> COMPITI DA SVOLGERE:
1. Estrai dal testo sulla strage di piazza della Loggia il brano che comincia con le parole "Strage piazza Loggia: strategia" e termina dopo "po’ di storia…..".
2. Riassumi in due frasi il testo sulla strage di piazza della Loggia.
3. Scrivi il seguito del testo sulla strage di piazza della Loggia, riprendendo subito dopo la sua ultima frase.

==== TESTO FORNITO ====

Strage piazza Loggia: strategia della tensione…
A Brescia il 28 Maggio c’è stata la 43ma cerimonia di commemorazione della Strage di Piazza della Loggia avvenuta nel 1974. Un lungo applauso ha accompagnato il corteo guidato dai familiari delle vittime e rappresentanti delle istituzioni. Il corteo ha sostato davanti alle stelle collocate nel punto in cui esplose l’ordigno. Alla cerimonia era presente anche Franco Castrezzati, il sindacalista che stava parlando sul palco al momento dello scoppio.
Ma facciamo un po’ di storia…..
Carlo Maria Maggi era il capo della cellula veneta di Ordine Nuovo che venne condannato dopo, 41 anni per la strage di piazza della loggia , insieme a Maurizio Tramonte. La strage di piazza della Loggia avvenne il 28 maggio 1974, alle ore 10:12, nel cuore di Brescia. Otto persone morirono, oltre 100 rimasero ferite. Fu un eccidio, un macabro film già visto, un piano militare chiamato “Strategia della tensione” firmato dall’eversione nera e dai servizi segreti.

==== RECORD DEL DATASET ====

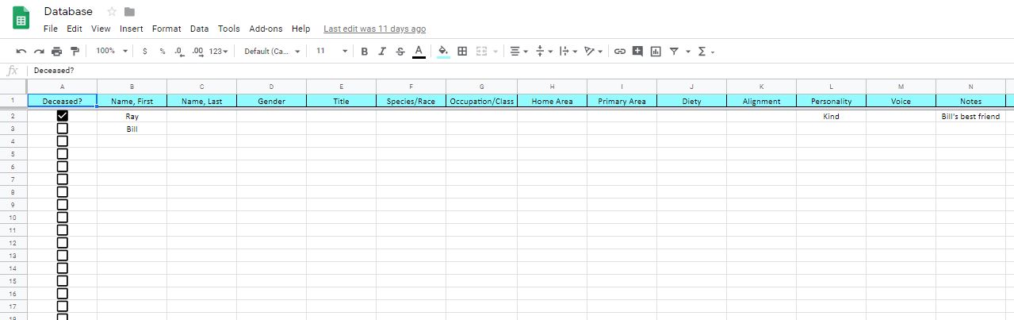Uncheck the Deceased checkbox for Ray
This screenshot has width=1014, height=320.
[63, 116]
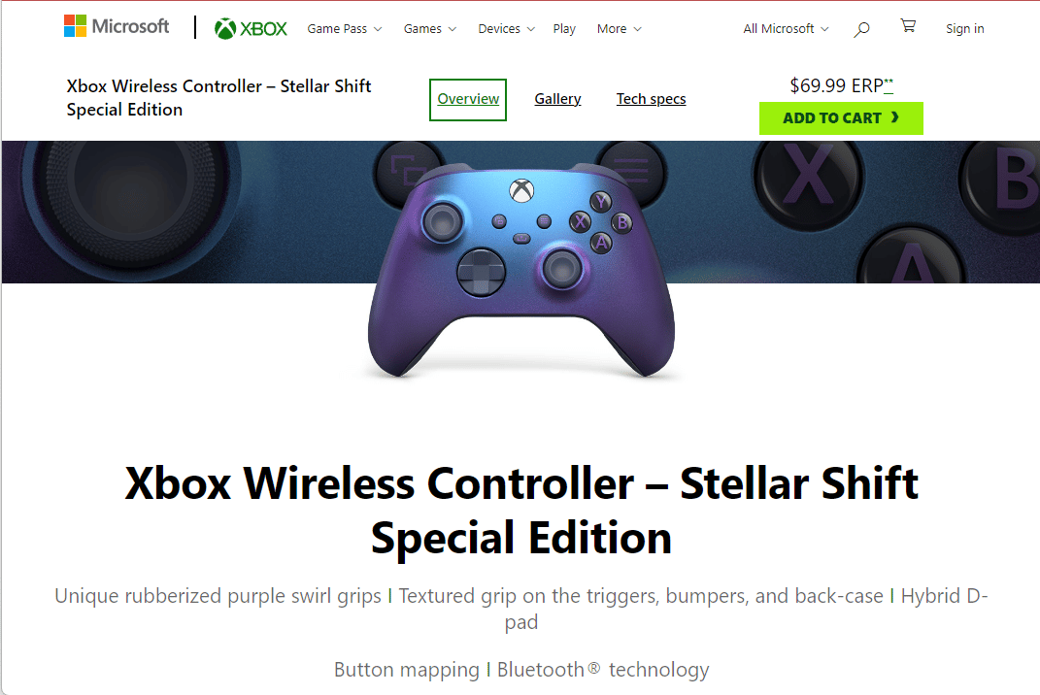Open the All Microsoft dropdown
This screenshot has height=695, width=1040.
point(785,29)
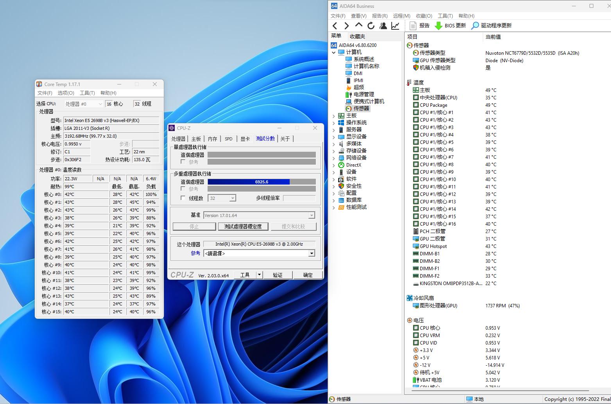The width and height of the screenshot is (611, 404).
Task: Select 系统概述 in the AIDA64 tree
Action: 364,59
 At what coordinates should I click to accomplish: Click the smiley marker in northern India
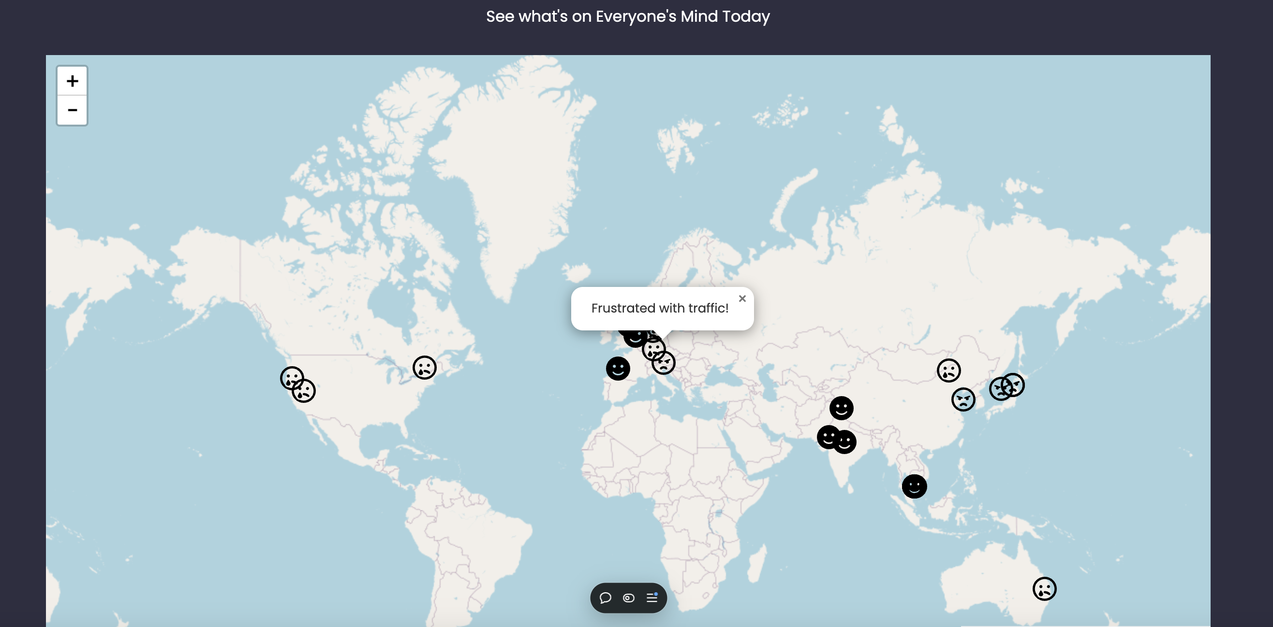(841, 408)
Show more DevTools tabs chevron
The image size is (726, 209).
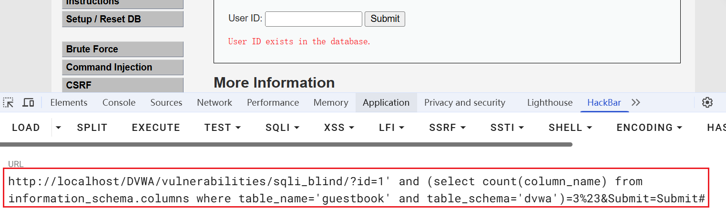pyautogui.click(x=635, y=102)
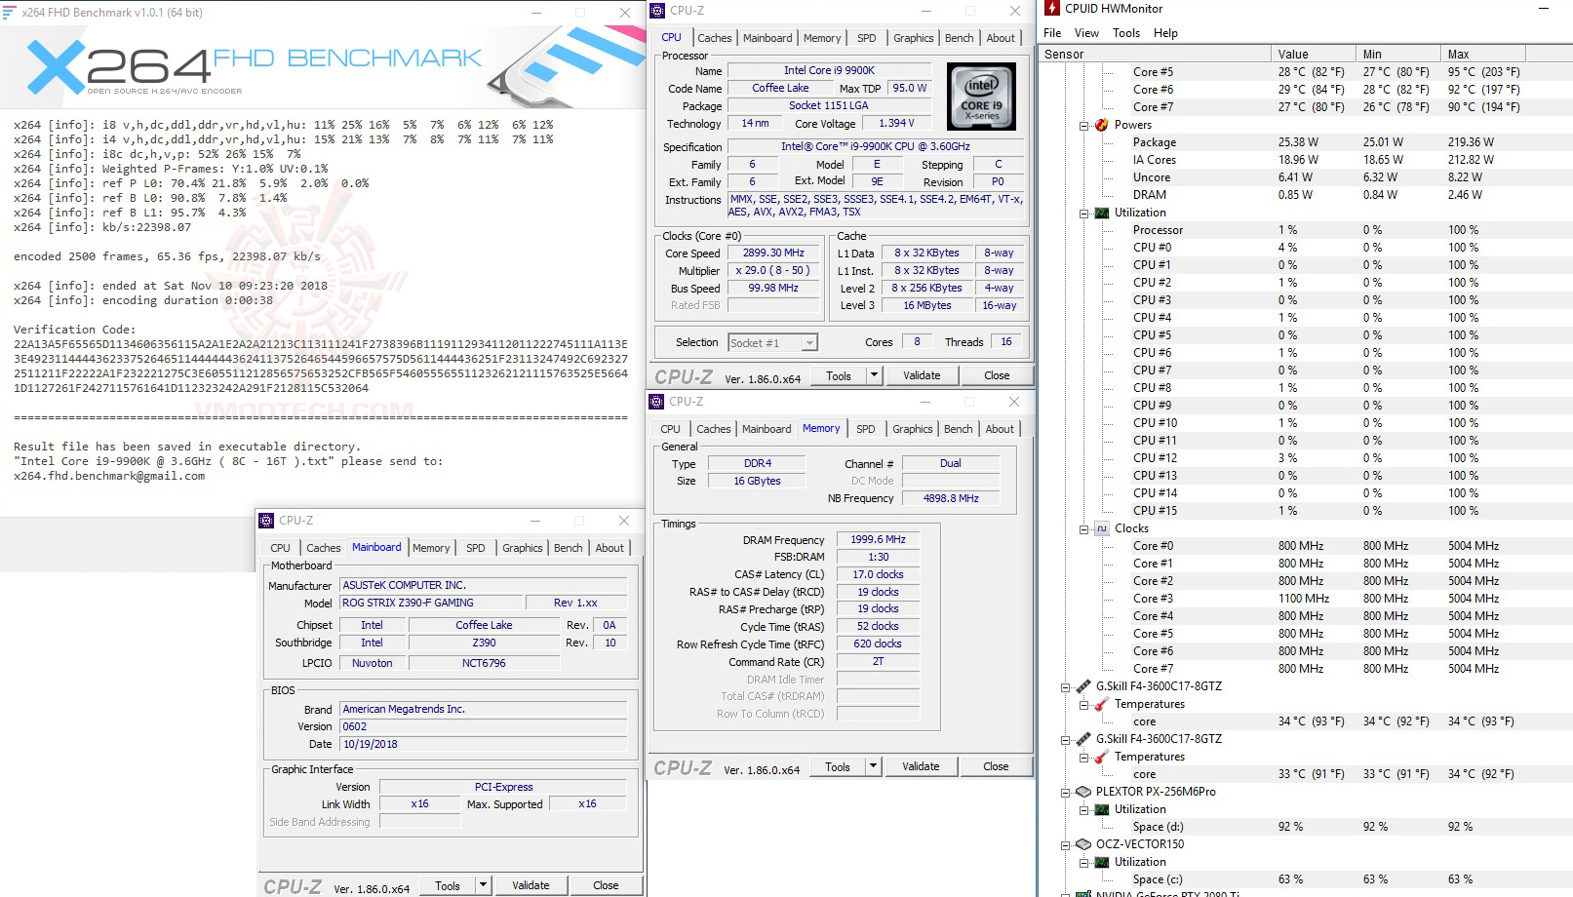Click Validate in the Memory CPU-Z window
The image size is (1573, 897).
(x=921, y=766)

====
==== RECORD DEL DATASET ====

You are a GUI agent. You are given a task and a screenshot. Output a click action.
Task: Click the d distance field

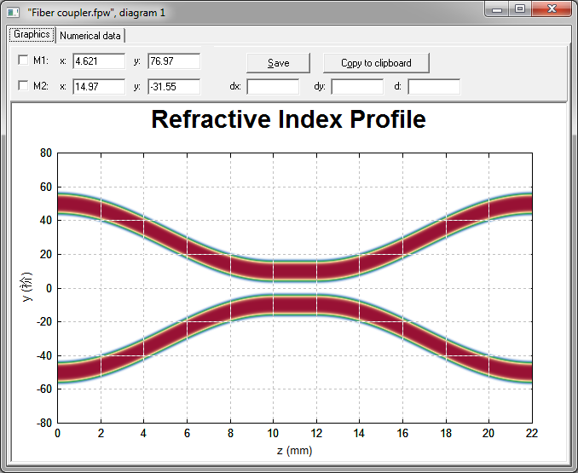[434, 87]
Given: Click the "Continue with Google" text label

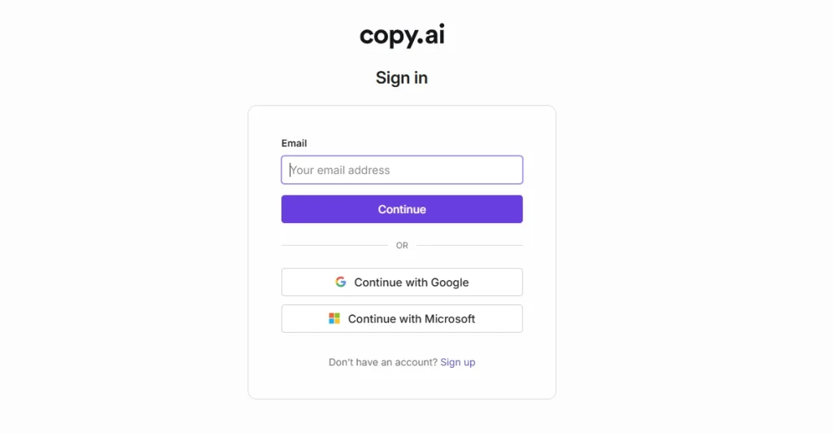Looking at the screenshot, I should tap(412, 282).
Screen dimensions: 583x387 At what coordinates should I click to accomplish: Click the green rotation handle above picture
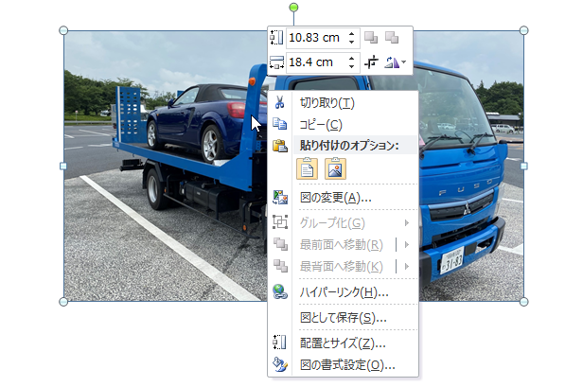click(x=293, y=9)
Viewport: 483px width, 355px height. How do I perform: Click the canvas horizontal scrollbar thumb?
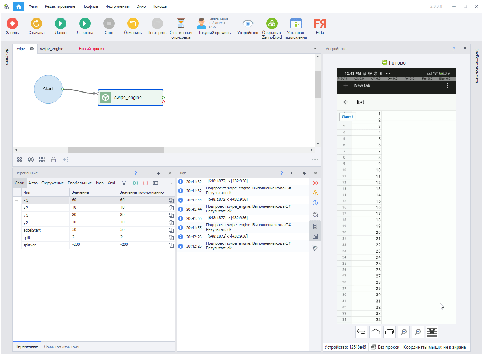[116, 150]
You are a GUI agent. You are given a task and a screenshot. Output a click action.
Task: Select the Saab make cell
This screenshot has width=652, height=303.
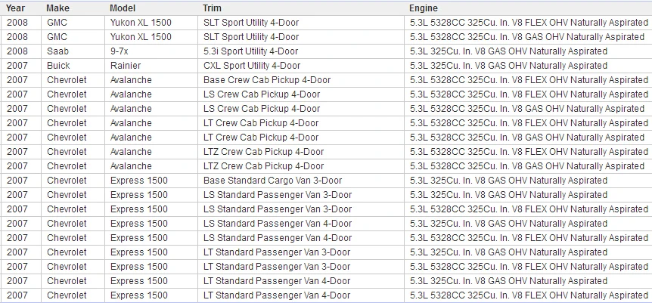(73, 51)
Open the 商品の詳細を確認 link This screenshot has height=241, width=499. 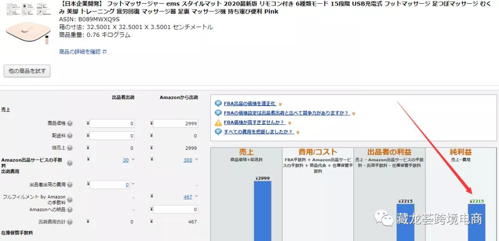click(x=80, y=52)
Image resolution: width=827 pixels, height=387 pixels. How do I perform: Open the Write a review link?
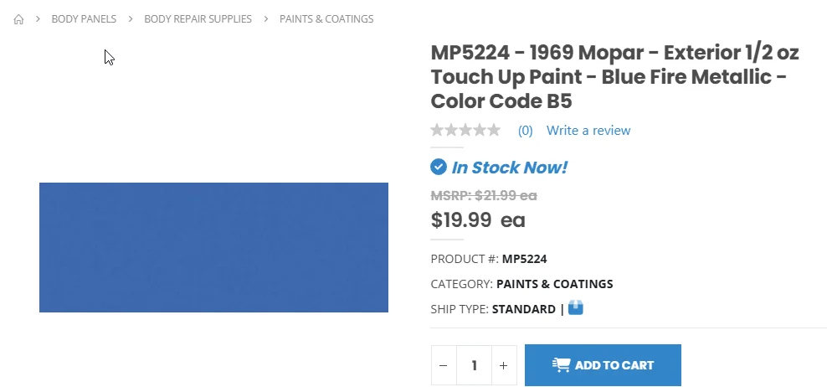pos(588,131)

====

> RISPOSTE FINALI:
1.
Strage piazza Loggia: strategia della tensione…
A Brescia il 28 Maggio c’è stata la 43ma cerimonia di commemorazione della Strage di Piazza della Loggia avvenuta nel 1974. Un lungo applauso ha accompagnato il corteo guidato dai familiari delle vittime e rappresentanti delle istituzioni. Il corteo ha sostato davanti alle stelle collocate nel punto in cui esplose l’ordigno. Alla cerimonia era presente anche Franco Castrezzati, il sindacalista che stava parlando sul palco al momento dello scoppio.
Ma facciamo un po’ di storia…..

2. Il 28 maggio si è svolta a Brescia la 43ª cerimonia in ricordo della strage di piazza della Loggia, con un corteo guidato dai familiari delle vittime e dai rappresentanti delle istituzioni, a cui ha partecipato anche il sindacalista Franco Castrezzati. La strage avvenne il 28 maggio 1974 alle 10:12 e causò otto morti e oltre cento feriti; per essa furono condannati Carlo Maria Maggi, capo della cellula veneta di Ordine Nuovo, e Maurizio Tramonte.

3.
Quell’attentato avvenne in una piazza piena, gremita. I sindacati avevano convocato una manifestazione antifascista, particolare non secondario in una stagione contrassegnata dalla violenza stragista, sostenuta e/o tollerata dai piani alti dello stato, propinata come risposta politica alle tensioni della “Guerra fredda”, alle rivendicazioni di diritti civili e al battito delle lotte sociali. Il 23 luglio 2015 la Corte di assise di appello di Milano ha messo un punto definitivo su questa strage, condannando all’ergastolo gli 80enni Maggi e Tramonte, al vortice giudiziario sulla strage di Brescia. Dopo tre inchieste e tredici processi, il giudice istruttore di Milano, Guido Salvini, ha potuto dichiarare: «Ora abbiamo anche una verità giudiziaria, oltre che una verità storica». È stato proprio Salvini a fornire una svolta processuale determinante per la strage di piazza della Loggia, scoprendo, negli anni ’90, l’identità di “Tritone”, amico di una famiglia dei servizi segreti italiani, quella militare del Sid (Servizio informazioni difesa, istituito nel 1966 e sciolto, dopo gli scandali, nel 1977!!!).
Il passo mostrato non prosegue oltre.